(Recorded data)

----------------------------------------

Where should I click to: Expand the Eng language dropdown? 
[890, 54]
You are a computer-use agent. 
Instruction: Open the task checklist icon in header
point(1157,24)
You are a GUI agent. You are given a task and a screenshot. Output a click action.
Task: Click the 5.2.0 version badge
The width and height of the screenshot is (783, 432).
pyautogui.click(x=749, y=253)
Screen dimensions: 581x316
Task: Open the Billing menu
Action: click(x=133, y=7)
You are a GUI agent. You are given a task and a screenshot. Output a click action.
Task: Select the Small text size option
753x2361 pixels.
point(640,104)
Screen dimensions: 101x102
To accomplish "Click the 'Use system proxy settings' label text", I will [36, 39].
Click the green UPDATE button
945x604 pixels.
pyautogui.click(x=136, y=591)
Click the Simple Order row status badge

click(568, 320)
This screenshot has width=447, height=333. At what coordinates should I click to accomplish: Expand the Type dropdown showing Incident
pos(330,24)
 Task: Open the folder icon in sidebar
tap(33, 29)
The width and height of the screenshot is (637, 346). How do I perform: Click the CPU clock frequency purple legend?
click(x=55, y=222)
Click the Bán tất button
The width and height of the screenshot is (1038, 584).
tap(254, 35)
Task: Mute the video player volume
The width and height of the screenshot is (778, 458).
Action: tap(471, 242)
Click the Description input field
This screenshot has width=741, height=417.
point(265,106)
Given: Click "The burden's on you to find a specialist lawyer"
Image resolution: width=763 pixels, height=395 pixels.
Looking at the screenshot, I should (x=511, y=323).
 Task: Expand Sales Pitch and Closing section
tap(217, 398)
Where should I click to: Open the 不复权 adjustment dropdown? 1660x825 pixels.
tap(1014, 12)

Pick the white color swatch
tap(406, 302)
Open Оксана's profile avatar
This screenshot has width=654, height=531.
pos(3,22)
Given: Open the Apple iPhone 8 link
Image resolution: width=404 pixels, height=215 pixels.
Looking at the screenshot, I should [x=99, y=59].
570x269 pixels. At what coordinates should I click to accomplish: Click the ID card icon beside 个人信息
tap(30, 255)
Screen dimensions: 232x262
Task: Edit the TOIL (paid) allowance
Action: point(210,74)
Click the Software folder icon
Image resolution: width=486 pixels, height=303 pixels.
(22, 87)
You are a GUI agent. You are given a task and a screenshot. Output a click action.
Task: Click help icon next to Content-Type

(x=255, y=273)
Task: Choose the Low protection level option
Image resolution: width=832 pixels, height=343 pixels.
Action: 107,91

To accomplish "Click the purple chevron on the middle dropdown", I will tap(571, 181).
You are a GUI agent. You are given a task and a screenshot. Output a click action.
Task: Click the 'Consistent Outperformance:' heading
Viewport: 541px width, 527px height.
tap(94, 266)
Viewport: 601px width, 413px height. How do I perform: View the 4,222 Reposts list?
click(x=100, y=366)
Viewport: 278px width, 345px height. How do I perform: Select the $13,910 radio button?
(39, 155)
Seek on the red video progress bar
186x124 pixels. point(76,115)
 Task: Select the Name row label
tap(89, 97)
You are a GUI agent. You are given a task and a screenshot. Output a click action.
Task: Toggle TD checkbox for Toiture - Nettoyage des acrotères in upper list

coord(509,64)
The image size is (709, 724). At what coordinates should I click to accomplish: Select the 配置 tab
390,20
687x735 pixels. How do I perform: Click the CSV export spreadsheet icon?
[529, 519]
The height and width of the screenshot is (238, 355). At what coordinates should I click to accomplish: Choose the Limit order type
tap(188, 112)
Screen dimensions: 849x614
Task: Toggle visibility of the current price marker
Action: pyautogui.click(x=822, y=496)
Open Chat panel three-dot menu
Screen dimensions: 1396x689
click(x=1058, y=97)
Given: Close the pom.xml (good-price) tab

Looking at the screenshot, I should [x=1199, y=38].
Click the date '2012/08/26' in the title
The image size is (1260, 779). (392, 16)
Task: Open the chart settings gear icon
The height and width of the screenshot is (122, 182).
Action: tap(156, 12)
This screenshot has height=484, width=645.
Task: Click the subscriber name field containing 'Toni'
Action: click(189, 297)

----------------------------------------

WHAT IS BEING ASKED ▸
Search the records for the word "option". Copy each line where it appears.

WORKED SOLUTION ▸
Task: Select the Small text size option
Task: Choose the Low protection level option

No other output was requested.